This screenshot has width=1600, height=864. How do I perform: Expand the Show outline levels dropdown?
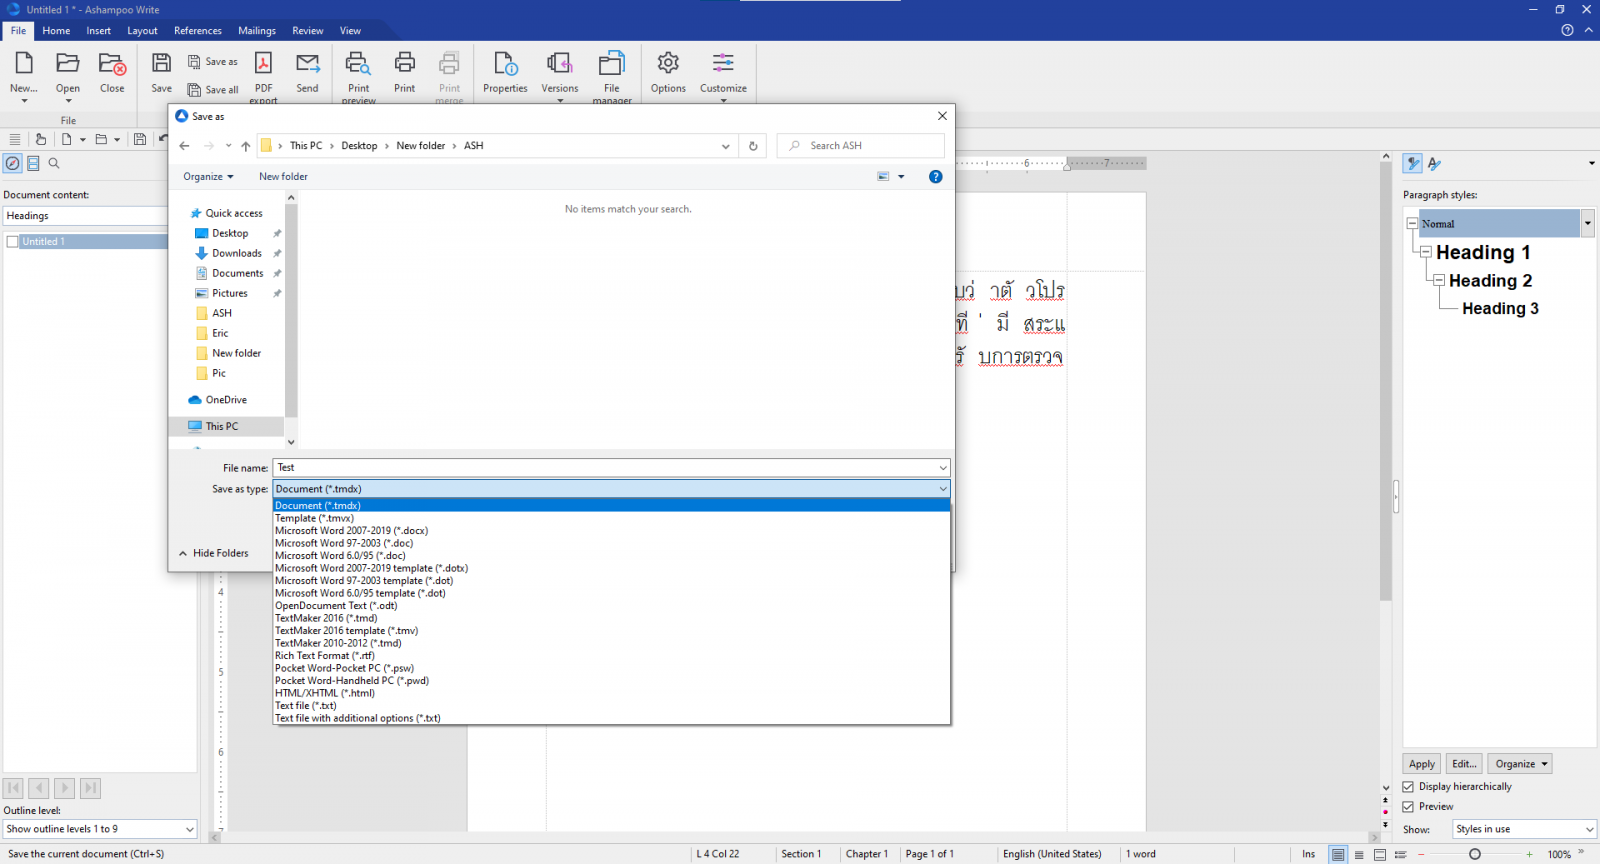pos(189,829)
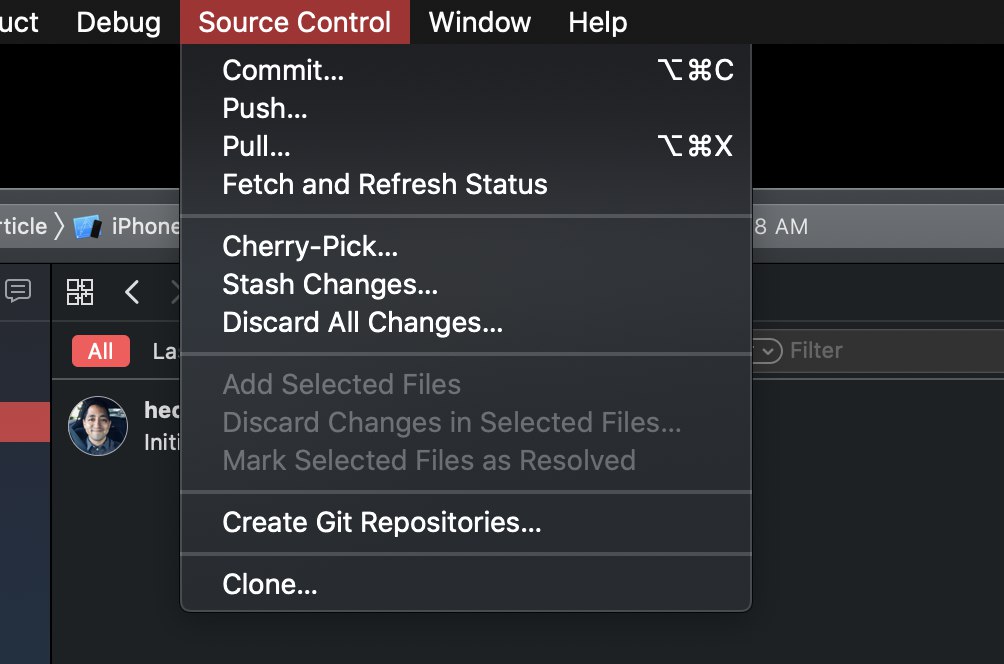
Task: Choose Discard All Changes…
Action: pyautogui.click(x=362, y=322)
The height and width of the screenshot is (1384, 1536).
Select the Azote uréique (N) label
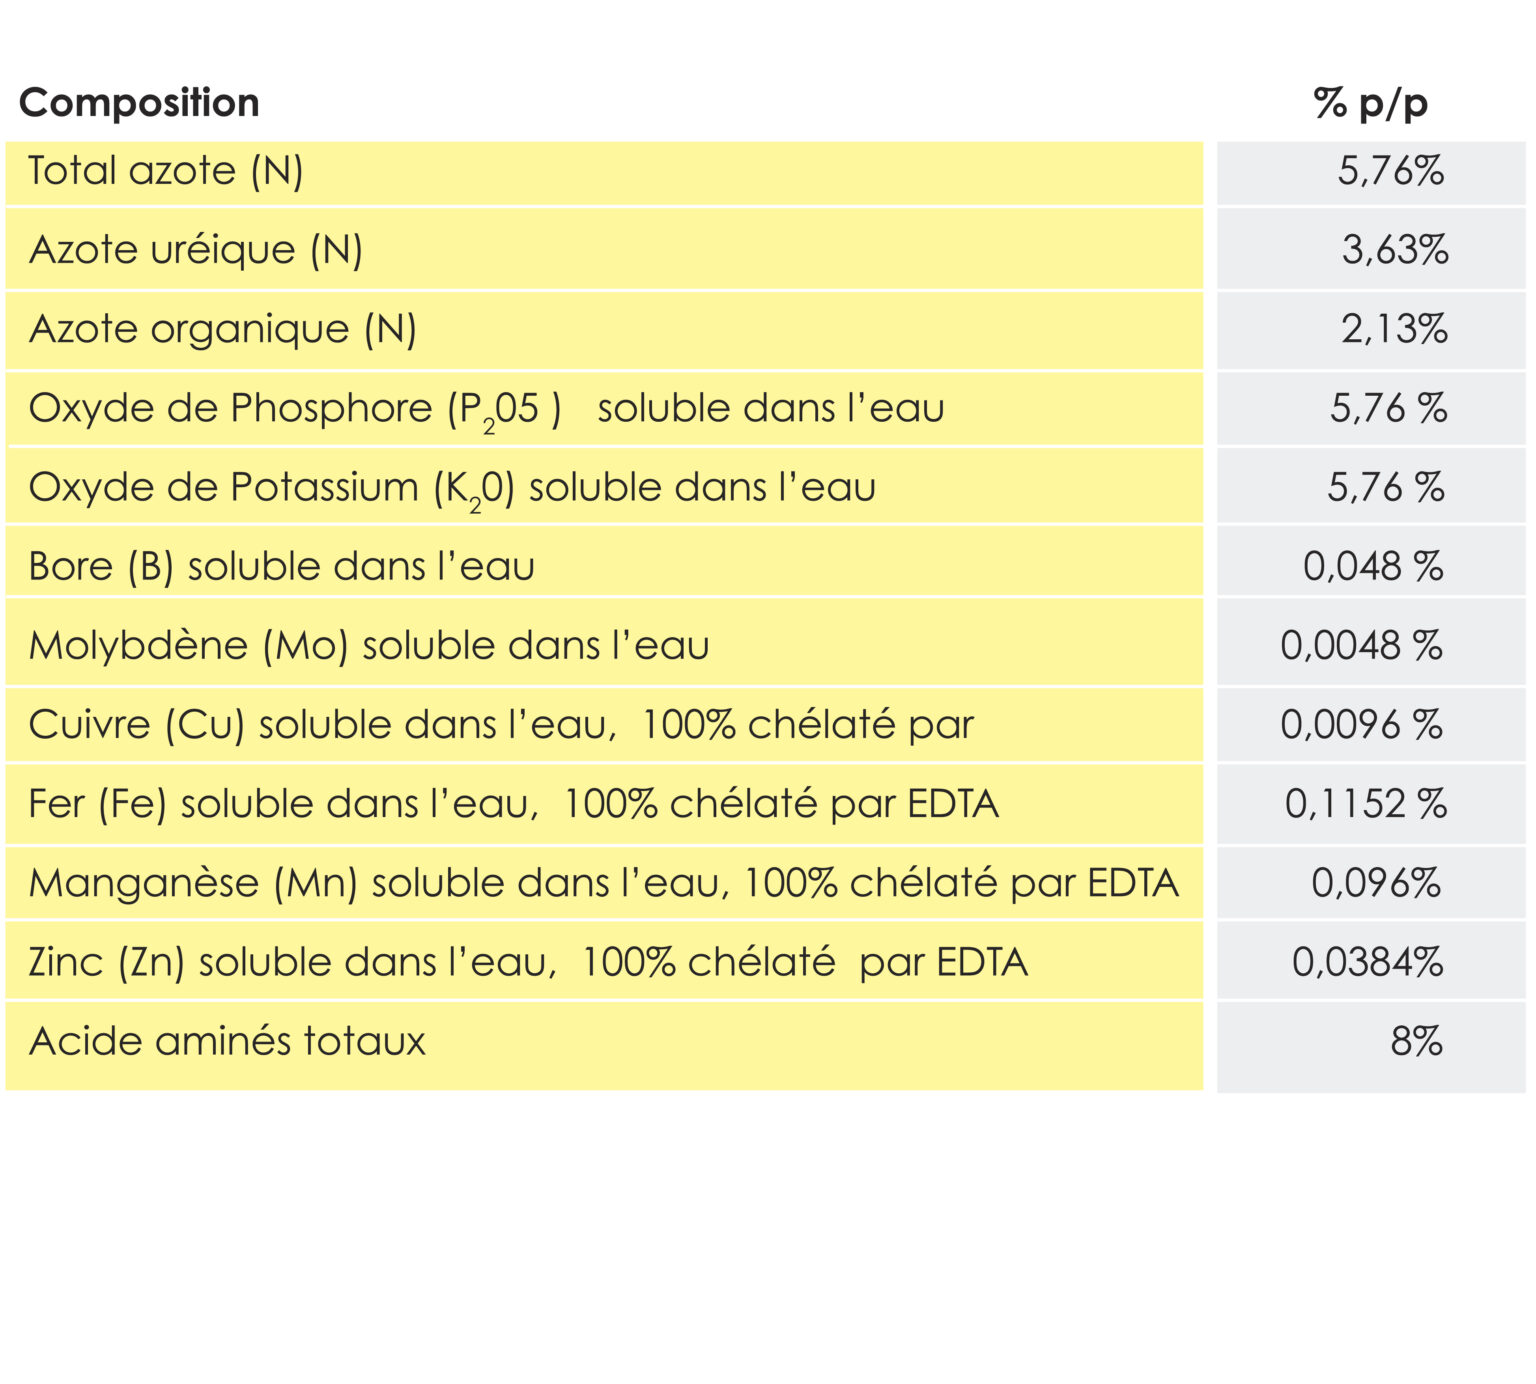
= = = =
**Aim of the exercise**
Give back the material above exactly, without pictures.

**Finished exercise**
This screenshot has width=1600, height=864. How do I perform: Expand the Show outline levels dropdown?
pos(189,829)
Task: Choose Discard All Changes…
Action: pyautogui.click(x=362, y=322)
The height and width of the screenshot is (1384, 1536).
Select the Azote uréique (N) label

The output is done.